> _Source_
■ ■ ■ ■ ■

Plaintiffs' amended complaint provides no additional insight. ERC directs the court to paragraphs in the amended complaint which do not relate to the harm allegedly suffered by Plaintiffs. For instance, Plaintiffs allege that “Defendant's conveyance of information regarding the Debt to a third-party vendor is an unreasonable publication,” and “Plaintiffs did not consent to Defendant's communication to the third party concerning Plaintiffs' personal and/or confidential information.” (Doc. 14 at ¶¶ 24, 50.) None of that describes an injury suffered by

Plaintiffs. ERC has not “identified specific allegations of injury in fact from the alleged disclosure at issue,” and, as such, “[t]he Court does not have subject matter jurisdiction and remand is appropriate.” Brown v. Alltran Financial, LP, No. 1:21-CV-595, 2022 WL 377001, at *6 (M.D. N.C. Feb. 8, 2022).

■ ■ ■ ■ ■

> _Source material_
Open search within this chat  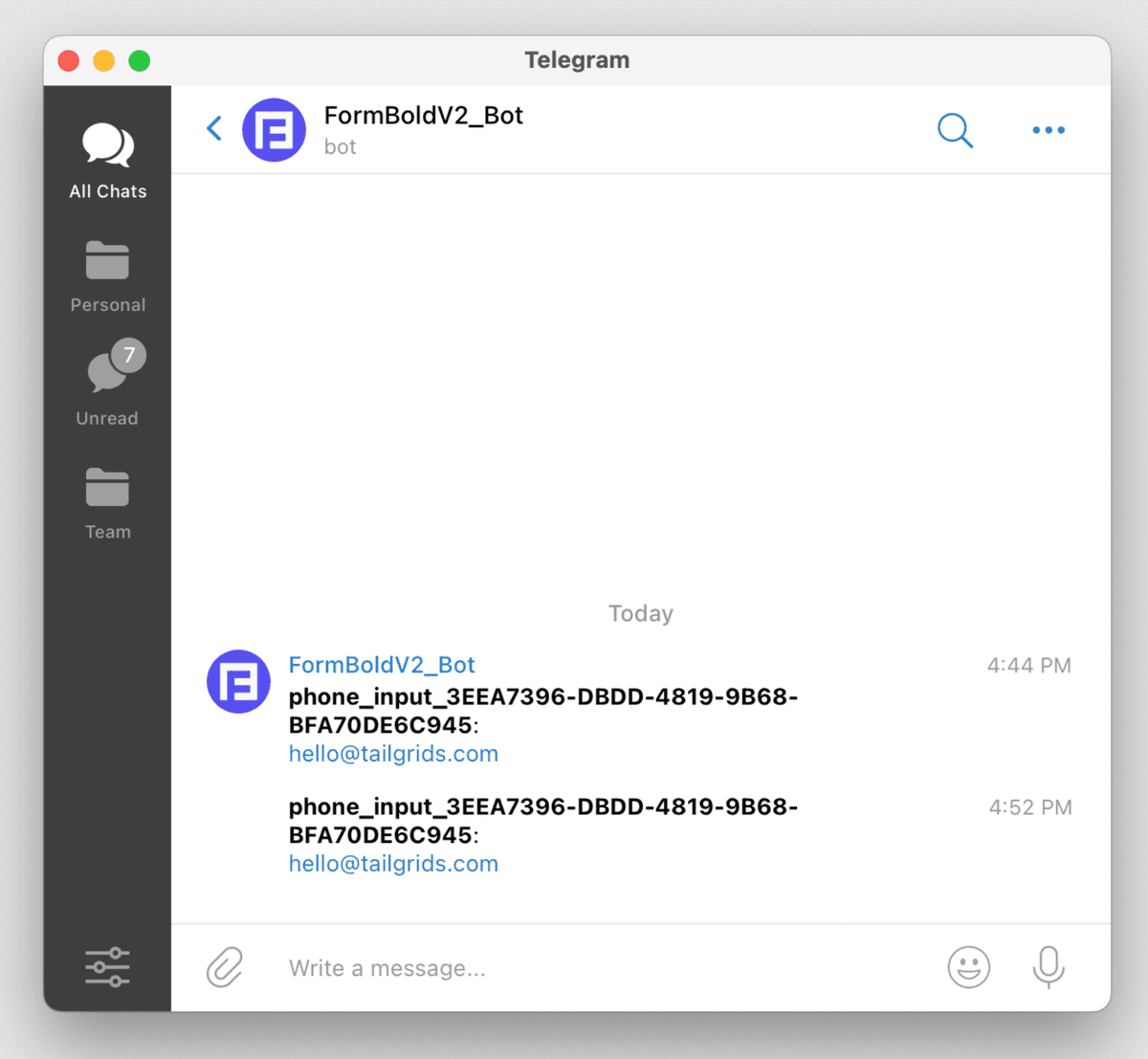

■ ■ ■ ■ ■

> _Job_
Please set down the part of the court opinion on remand, from "Plaintiffs' amended complaint" up to and including "Feb. 8, 2022).", word for word.

> _Reply to the exercise_
Plaintiffs' amended complaint provides no additional insight. ERC directs the court to paragraphs in the amended complaint which do not relate to the harm allegedly suffered by Plaintiffs. For instance, Plaintiffs allege that “Defendant's conveyance of information regarding the Debt to a third-party vendor is an unreasonable publication,” and “Plaintiffs did not consent to Defendant's communication to the third party concerning Plaintiffs' personal and/or confidential information.” (Doc. 14 at ¶¶ 24, 50.) None of that describes an injury suffered by

Plaintiffs. ERC has not “identified specific allegations of injury in fact from the alleged disclosure at issue,” and, as such, “[t]he Court does not have subject matter jurisdiction and remand is appropriate.” Brown v. Alltran Financial, LP, No. 1:21-CV-595, 2022 WL 377001, at *6 (M.D. N.C. Feb. 8, 2022).